In Fort Worth's Vapor Galleria, business has only grown since the doors opened seven years ago.
"They rely on us to sell them their e-liquid, so they don't go back to cigarettes," general manager Carla Schiavoni said.
Schiavoni said though vaping was an alternative to tobacco for many, most didn't want it to taste like it.
Instead, she said 90% of Vapor Galleria's sales were generated by 100 different flavors of e-liquid, the most popular of which is dessert, fruit or menthol flavored.
That's why she was immediately worried by Wednesday's announcement from the White House about a move to ban those flavors.
"I was shocked because if this ends up going through, you're talking about putting a whole industry out of business," Schiavoni said.
The announcement came in the wake of nearly 500 reported illnesses around the country and six deaths, which the Centers for Disease Control and Prevention has linked to vaping.
Fourteen of those illnesses were reported in Dallas County.
"These are previously healthy teens that are now in life, death situations," said Dallas County Health Director Dr. Philip Huang.
Huang said the department has spent the last several years concerned about the growing number of teens turning to vaping. He said he believed the ban was a good move, and said it would eliminate flavors used to market to teens.
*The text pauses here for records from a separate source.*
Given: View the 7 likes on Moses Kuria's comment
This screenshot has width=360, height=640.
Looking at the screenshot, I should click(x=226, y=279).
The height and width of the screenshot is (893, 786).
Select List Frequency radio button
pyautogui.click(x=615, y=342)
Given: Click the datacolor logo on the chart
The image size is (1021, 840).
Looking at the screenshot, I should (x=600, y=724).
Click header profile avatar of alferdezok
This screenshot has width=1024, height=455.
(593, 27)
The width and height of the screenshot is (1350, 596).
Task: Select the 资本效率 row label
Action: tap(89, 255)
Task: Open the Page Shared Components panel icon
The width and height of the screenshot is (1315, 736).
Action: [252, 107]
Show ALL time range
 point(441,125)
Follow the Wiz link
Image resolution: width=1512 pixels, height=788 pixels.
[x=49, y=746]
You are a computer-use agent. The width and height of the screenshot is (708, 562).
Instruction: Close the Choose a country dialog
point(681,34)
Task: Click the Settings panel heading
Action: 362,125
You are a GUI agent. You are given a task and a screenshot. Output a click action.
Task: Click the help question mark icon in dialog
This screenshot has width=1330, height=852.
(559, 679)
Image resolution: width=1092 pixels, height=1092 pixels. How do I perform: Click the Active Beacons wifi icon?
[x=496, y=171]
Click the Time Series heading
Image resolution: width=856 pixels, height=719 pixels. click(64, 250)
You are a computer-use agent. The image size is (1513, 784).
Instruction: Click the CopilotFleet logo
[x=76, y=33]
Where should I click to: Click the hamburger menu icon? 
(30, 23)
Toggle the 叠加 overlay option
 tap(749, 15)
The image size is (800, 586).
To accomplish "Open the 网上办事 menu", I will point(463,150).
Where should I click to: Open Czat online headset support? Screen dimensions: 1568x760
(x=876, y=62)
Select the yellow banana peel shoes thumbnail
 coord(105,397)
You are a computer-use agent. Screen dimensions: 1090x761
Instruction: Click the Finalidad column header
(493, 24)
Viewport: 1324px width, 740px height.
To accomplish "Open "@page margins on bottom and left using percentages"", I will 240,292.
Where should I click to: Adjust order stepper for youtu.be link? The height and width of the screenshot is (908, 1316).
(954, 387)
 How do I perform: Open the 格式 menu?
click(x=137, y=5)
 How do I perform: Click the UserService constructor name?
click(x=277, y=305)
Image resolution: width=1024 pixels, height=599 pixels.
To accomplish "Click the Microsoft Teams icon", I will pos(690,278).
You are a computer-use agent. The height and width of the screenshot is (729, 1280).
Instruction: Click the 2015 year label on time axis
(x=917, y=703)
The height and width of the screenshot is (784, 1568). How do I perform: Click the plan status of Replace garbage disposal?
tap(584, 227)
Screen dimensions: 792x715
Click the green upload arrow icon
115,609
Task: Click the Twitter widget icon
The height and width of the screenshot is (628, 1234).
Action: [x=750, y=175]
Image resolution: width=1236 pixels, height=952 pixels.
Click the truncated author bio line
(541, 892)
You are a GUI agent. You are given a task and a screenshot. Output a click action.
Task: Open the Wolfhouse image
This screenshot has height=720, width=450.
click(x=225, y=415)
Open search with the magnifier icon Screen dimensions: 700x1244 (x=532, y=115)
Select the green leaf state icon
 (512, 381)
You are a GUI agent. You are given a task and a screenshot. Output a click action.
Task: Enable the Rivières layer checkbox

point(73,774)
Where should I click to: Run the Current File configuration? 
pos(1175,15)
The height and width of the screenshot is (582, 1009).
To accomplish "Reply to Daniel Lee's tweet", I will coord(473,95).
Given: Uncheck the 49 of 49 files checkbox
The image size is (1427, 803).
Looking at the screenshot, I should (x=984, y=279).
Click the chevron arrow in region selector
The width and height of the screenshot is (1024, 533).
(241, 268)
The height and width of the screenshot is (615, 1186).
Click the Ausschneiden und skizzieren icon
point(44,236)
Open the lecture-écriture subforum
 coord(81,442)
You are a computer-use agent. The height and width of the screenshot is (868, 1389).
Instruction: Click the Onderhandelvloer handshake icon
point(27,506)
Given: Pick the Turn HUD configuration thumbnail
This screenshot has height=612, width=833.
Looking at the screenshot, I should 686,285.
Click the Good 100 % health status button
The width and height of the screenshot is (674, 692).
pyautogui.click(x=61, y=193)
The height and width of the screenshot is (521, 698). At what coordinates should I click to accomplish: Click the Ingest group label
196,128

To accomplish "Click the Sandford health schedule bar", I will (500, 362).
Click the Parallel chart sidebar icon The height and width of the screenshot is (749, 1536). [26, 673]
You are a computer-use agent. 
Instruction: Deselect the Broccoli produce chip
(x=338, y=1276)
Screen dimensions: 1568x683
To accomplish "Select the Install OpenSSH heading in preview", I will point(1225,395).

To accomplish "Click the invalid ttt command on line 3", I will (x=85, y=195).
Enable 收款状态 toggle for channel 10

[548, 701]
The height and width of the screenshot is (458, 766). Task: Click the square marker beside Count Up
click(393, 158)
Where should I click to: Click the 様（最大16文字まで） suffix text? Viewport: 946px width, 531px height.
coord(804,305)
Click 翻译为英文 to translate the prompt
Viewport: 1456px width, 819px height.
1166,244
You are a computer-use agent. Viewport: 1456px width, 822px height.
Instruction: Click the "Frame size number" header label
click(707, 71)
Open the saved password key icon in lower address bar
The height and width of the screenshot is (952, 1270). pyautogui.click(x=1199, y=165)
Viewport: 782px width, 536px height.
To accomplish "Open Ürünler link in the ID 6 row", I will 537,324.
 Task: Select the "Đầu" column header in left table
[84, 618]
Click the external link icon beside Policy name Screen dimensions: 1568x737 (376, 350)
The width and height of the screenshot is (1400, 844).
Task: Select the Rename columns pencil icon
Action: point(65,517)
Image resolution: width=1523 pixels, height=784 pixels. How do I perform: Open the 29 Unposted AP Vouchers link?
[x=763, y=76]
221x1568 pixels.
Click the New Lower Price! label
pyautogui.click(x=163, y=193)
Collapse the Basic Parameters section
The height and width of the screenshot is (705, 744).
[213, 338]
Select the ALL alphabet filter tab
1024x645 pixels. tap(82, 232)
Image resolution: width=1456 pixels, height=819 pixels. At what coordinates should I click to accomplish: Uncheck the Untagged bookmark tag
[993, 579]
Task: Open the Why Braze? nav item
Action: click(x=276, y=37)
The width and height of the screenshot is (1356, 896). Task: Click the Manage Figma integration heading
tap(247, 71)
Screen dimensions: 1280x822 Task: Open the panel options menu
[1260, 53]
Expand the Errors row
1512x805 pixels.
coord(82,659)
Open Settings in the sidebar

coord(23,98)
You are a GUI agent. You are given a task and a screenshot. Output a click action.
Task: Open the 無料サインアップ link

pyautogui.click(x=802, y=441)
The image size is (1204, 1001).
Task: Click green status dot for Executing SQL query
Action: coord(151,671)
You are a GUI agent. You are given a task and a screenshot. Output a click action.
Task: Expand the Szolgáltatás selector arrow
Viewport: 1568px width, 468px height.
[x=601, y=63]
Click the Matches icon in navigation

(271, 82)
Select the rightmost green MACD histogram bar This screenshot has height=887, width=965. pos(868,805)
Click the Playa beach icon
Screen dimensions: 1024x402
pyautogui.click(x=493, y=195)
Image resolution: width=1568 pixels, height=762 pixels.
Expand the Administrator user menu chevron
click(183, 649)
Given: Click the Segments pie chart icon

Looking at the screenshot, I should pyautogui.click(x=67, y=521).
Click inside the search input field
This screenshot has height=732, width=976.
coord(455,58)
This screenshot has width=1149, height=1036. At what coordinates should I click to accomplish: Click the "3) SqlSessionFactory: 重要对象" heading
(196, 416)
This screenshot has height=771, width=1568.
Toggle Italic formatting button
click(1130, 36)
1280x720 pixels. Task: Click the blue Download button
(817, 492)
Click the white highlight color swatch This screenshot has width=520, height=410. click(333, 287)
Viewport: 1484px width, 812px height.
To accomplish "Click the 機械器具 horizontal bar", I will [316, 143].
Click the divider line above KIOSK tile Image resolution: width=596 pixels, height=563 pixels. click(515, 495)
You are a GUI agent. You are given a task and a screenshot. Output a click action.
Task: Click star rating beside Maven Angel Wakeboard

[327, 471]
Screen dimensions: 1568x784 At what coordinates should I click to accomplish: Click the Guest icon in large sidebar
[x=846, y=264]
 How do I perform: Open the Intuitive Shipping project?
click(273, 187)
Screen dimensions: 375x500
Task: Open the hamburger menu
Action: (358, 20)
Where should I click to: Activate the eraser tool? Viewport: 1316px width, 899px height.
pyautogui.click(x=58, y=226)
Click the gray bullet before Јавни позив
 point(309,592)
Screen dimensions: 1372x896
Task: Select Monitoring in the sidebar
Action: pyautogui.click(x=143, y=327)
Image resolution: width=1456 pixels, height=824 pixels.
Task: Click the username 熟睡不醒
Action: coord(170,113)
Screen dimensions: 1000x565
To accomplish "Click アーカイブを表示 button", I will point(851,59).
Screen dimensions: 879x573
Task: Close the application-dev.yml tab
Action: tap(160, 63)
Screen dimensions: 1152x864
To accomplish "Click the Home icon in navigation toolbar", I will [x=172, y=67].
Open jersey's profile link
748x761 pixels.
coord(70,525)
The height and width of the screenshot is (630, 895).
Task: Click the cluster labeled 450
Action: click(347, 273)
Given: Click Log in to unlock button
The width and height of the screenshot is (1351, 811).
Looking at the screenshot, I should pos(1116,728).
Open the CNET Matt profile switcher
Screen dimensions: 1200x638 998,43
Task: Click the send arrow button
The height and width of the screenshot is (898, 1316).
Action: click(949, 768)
"It's repeating history with what happened with combustible cigarettes, and that's what’s been of concern," Huang said.
But as she worries about her business, Schiavoni said she believed the vaping industry has been unfairly targeted for a problem she doesn't believe came from them.
"I don't think Trump has all the facts. And I think he really needs to look at what those kids were vaping and what was in it and where it came from," Schiavoni said.
She also said she believed a ban could encourage people to make their own e-liquid, which she said would lead to even more illnesses.
The FDA is set to release a plan for removing flavored e-cigarettes from the market in the coming weeks.